**The task:**
The response should hold each line from the entries below where "three" is found.

**Available records:**
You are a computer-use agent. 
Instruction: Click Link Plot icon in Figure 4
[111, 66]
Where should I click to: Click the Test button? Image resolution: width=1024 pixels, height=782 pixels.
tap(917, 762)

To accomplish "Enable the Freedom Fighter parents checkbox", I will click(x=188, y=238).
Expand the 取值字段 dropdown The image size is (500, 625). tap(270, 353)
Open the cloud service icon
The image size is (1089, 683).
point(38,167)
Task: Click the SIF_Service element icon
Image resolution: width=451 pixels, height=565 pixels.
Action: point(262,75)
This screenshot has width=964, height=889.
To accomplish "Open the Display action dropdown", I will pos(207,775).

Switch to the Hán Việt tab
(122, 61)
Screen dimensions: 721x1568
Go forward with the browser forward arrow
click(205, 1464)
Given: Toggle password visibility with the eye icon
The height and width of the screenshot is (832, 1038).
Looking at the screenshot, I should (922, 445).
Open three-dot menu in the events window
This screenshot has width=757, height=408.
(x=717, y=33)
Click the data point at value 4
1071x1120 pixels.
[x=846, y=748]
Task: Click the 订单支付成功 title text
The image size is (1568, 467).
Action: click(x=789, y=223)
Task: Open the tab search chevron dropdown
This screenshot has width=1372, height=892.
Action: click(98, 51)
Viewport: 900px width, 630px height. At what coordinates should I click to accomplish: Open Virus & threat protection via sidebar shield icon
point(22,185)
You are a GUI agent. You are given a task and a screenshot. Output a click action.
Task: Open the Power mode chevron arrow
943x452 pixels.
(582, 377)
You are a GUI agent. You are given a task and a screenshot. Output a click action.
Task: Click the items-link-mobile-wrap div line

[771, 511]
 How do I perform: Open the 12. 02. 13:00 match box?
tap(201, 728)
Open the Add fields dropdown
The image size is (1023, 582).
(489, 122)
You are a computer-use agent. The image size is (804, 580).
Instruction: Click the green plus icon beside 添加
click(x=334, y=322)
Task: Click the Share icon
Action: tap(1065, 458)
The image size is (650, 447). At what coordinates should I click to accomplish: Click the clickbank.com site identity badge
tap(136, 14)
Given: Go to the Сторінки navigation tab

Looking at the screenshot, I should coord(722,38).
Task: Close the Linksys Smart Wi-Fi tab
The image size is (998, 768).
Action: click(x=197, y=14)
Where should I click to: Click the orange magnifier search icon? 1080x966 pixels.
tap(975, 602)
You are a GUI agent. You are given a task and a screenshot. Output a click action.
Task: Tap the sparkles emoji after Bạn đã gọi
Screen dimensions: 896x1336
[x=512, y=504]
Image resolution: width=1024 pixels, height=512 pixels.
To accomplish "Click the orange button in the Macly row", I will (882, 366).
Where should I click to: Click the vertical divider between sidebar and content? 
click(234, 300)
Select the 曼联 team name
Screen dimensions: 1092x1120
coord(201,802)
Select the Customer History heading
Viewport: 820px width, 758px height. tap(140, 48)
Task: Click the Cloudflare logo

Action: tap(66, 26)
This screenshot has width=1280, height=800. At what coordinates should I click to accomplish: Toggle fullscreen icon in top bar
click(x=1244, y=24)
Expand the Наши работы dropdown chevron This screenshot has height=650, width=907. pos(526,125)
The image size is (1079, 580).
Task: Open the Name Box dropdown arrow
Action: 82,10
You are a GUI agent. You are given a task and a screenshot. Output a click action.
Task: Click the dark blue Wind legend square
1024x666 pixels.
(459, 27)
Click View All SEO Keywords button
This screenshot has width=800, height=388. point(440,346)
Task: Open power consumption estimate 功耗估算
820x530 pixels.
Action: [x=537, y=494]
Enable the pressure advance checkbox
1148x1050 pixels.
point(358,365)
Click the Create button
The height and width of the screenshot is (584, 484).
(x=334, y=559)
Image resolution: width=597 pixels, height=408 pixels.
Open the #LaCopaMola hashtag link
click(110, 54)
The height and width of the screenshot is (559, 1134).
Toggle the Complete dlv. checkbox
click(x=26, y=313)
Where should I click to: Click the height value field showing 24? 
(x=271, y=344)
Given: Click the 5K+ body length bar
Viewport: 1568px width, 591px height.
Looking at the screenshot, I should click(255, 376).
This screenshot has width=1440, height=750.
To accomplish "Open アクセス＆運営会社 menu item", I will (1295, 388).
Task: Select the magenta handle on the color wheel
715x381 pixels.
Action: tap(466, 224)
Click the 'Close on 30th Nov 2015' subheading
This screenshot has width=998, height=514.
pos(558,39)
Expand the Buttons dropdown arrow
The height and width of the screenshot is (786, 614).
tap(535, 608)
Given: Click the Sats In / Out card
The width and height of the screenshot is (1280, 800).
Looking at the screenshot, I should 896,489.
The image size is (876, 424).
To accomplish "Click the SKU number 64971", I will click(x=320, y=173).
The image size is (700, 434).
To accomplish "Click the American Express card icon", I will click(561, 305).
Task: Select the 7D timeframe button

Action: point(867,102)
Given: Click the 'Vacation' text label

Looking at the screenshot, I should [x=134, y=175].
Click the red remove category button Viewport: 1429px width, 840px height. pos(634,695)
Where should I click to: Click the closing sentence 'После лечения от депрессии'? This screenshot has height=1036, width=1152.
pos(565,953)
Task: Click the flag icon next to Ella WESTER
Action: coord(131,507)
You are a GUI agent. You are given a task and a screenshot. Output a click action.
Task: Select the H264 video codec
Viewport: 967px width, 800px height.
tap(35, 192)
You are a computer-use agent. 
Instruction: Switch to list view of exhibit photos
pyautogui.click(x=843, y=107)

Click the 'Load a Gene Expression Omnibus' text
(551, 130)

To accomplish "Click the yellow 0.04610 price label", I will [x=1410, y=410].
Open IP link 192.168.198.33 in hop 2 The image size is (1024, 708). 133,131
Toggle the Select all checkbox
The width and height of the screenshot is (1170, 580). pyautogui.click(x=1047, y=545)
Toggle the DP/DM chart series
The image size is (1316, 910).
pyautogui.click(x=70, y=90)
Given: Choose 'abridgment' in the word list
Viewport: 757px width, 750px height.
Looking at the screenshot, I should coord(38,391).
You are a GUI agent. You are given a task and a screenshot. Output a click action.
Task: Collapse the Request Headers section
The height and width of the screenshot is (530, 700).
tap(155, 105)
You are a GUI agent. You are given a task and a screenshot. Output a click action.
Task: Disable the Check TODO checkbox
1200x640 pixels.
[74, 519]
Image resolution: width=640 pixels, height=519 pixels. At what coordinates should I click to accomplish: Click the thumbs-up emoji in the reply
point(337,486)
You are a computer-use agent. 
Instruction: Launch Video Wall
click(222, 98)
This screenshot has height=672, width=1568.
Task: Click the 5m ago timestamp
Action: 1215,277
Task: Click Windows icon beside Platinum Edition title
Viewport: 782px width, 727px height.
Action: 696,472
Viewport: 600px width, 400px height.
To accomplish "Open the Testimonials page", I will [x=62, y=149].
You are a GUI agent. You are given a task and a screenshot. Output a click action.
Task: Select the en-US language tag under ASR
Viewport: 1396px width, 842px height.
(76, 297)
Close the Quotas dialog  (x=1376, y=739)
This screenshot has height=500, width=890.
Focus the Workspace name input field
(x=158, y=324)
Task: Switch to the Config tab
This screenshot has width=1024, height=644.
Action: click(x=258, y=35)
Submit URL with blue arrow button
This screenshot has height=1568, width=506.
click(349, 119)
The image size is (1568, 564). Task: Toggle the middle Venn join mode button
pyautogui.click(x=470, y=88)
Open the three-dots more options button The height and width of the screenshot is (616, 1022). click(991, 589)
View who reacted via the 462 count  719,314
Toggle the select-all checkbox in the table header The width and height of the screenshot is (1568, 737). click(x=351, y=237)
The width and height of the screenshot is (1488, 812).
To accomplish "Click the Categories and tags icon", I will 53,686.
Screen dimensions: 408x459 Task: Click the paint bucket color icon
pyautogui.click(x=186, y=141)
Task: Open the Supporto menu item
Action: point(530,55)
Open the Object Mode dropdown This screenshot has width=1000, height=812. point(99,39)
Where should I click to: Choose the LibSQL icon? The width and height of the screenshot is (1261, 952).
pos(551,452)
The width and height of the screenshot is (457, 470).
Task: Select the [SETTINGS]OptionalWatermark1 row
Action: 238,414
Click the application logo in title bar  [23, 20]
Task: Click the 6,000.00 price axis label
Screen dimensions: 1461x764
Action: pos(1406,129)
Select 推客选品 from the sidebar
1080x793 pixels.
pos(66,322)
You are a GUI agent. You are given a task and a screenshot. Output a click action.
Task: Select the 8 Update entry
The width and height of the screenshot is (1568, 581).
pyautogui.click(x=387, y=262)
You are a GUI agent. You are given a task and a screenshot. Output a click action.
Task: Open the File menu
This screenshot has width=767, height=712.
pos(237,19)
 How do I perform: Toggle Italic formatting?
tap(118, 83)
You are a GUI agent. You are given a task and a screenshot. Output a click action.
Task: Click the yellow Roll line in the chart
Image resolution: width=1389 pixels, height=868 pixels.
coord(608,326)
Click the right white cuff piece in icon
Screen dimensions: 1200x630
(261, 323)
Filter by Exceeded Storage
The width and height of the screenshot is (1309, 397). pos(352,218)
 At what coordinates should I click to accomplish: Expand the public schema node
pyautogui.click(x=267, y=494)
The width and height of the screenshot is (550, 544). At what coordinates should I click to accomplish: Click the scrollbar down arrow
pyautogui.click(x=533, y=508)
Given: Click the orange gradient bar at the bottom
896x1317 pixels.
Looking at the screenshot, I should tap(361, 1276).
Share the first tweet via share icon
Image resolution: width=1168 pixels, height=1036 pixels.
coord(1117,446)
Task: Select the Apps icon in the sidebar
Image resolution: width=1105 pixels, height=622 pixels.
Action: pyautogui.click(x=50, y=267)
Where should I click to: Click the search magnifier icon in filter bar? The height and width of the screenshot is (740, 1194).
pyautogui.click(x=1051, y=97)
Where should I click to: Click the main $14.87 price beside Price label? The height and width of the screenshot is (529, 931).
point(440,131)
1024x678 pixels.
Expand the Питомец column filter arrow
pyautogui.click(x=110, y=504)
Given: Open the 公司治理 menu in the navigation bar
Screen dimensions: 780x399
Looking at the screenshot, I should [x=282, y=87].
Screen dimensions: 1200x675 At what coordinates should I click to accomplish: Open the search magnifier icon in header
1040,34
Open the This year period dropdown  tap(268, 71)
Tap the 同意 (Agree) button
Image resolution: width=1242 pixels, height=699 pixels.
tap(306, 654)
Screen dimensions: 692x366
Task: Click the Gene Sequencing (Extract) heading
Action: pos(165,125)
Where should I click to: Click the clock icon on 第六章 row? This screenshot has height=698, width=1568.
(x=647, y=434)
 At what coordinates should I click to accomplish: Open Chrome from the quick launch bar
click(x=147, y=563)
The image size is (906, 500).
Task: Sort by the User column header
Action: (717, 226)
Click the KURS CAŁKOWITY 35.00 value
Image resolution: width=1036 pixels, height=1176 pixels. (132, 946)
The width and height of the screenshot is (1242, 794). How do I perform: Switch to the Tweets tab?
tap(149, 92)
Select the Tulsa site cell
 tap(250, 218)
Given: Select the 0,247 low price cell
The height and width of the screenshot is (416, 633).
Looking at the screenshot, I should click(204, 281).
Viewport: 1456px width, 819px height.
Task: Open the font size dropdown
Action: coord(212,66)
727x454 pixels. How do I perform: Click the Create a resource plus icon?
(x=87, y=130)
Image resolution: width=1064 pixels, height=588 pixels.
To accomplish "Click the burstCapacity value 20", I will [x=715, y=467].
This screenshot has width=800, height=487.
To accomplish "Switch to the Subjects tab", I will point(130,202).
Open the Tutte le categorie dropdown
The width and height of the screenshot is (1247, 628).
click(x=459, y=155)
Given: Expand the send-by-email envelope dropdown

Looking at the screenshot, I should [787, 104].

**Completed exercise:**
Open three-dot menu in the events window
Open the three-dots more options button The height and width of the screenshot is (616, 1022). click(991, 589)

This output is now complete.